Middle East

Turkey’s top Islamic cleric moves center stage, irking secularists

ISTANBUL, Sept 22 (Reuters) – When President Tayyip Erdogan opened a new court complex this month, Turkey’s senior cleric sealed the ceremony with a Muslim prayer, triggering protests from critics who said his actions contravened the secular constitution.

“Make this wonderful work beneficial and blessed for our nation, my God,” Ali Erbas said in his address, adding that many judges had “worked to bring the justice which (God) ordered”.

Erbas’s appearance at the Sept. 1 ceremony in Ankara, and the wave of opposition criticism over his comments, reflect his rising profile at the head of a state-run religious organisation and the growing influence it has attained under Erdogan.

The president, whose ruling AK Party is rooted in political Islam, has overturned decades-old restrictions imposed on religion by modern Turkey’s founder Mustafa Kemal Ataturk, placing Islam centre-stage in political life.

Last year Erbas delivered the first sermon in Istanbul’s Hagia Sophia after the Byzantine church-turned-museum was reconverted into a mosque. He did so while clutching a sword, saying this was traditional for preachers in mosques taken by conquest. The church was captured by Ottoman forces in 1453.
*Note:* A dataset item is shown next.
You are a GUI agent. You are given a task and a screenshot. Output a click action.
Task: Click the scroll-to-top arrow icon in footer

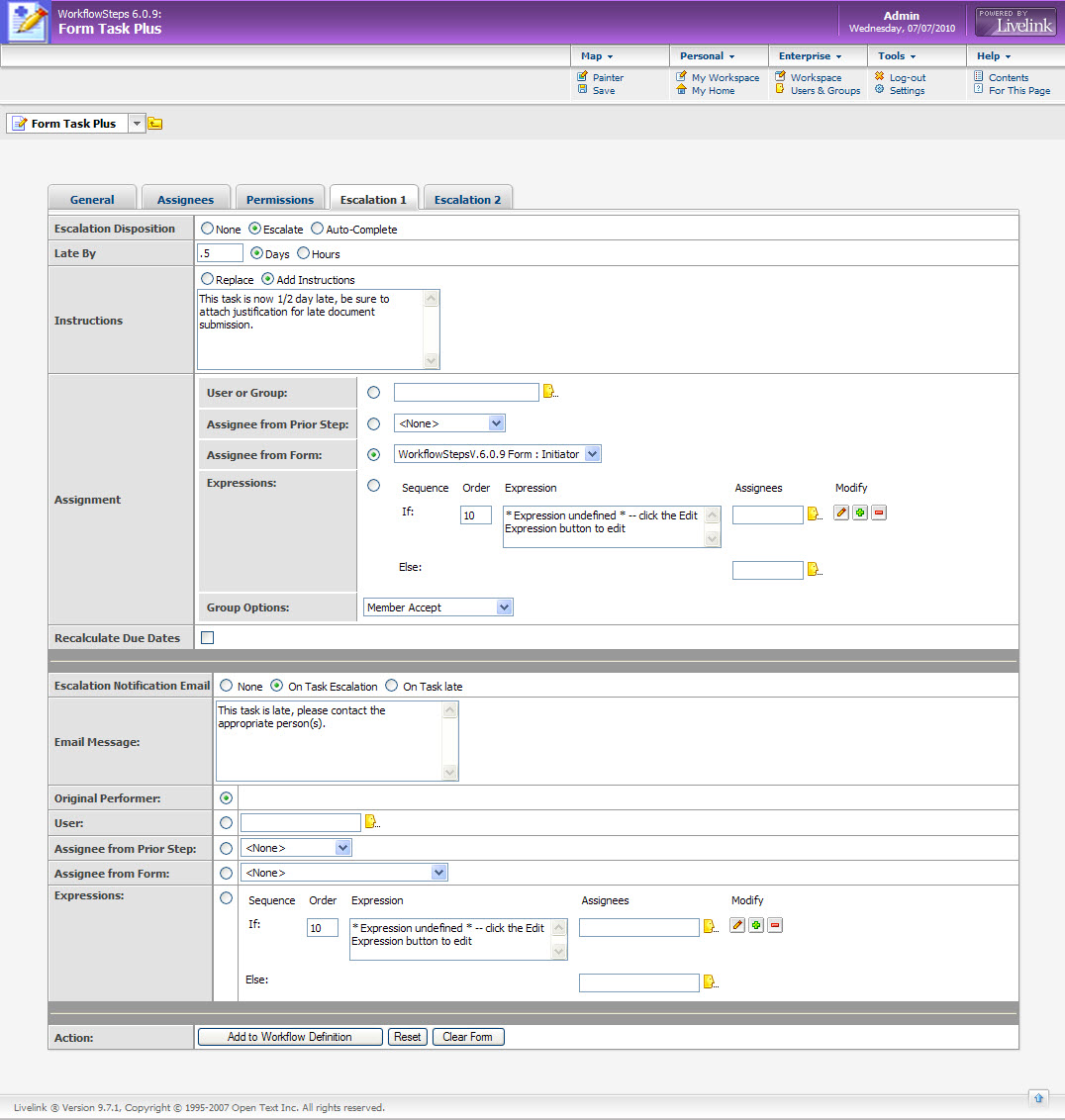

His state-run Diyanet organisation, or Religious Affairs Directorate, has its own television channel which is recruiting 30 new staff. Its budget, which already matches that of an average ministry, will rise by a quarter next year to 16.1 billion lira ($1.86 billion), government data shows.

Erdogan further endorsed Erbas last week by extending his term at the Diyanet. He was with Erdogan again on Monday in New York, reciting a prayer at the opening of a skyscraper that will house Turkish diplomats based there.

Erdogan’s political foes says Erbas’s growing profile is at odds with the Turkish Republic’s secular constitution, and shows the president is using religion to boost his waning ratings ahead of an election scheduled for 2023.

“It is completely unacceptable for the Religious Affairs Directorate to be used politically by the AKP,” said Bahadir Erdem, deputy chairman of the opposition Iyi Party.


“The reason for Ali Erbas repeatedly making statements that polarise the nation is very clearly the government using religious sensitivities of those whose votes it thinks it can win,” he said.

Apart from the Diyanet’s growing prominence, secularists also fret over a sharp increase in religious ‘Imam Hatip’ schools, a 10% rise in mosque numbers in the last decade, the lifting of a ban on Muslim headscarves in state institutions and the taming of Turkey’s powerful military, once a bastion of secularism, all during Erdogan’s rule.

Responding to the criticism over the Diyanet, the presidency shared a picture of Ataturk standing in prayer beside a Muslim cleric at a ceremony outside Turkey’s new parliament 100 years ago, suggesting that even the founder of the secular republic gave space to religion alongside politics.

The secularist main opposition Republican People’s Party (CHP) accuse Erdogan of deliberately using Erbas to distract public attention from Turkey’s mounting economic woes.

“He has put the Religious Affairs Directorate chairman on the field like a pawn,” CHP spokesman Faik Oztrak said.

Turkey’s constitution says the Diyanet must act in line with the principles of secularism, without expressing political views.

Erbas, a former theology professor who took office in 2017, has not addressed the criticism directly but says his role is limited to religious guidance.

“In line with the duty set out in the constitution to ‘enlighten society regarding religion’, our directorate is working to convey to our people in the most correct way the principles of Islam,” he said in a speech last week.

That message does not reassure secularist critics.

Erbas’s frequent presence at Erdogan’s side reveals a “very significant elevation of the role of Sunni Islam in government in Turkey,” said Soner Cagaptay, a director at the Washington Institute for Near East Policy.

“The secularist firewall of the 20th century, established by Ataturk and guarded by his successors, that has separated religion and government, and religion and education, has completely collapsed,” he said.

Erbas has courted controversy in the past. Last year his suggestion that homosexuality causes illness triggered a clash between Erdogan’s AKP and Turkey’s lawyers’ associations over freedom of expression.

But he has won support from Erdogan’s nationalist ally Devlet Bahceli.

“Turkey is a Muslim country,” he said. “The allergy against the Islamic religion of those wicked people who have broken off ties with our national and spiritual values is an incurable clinical case.”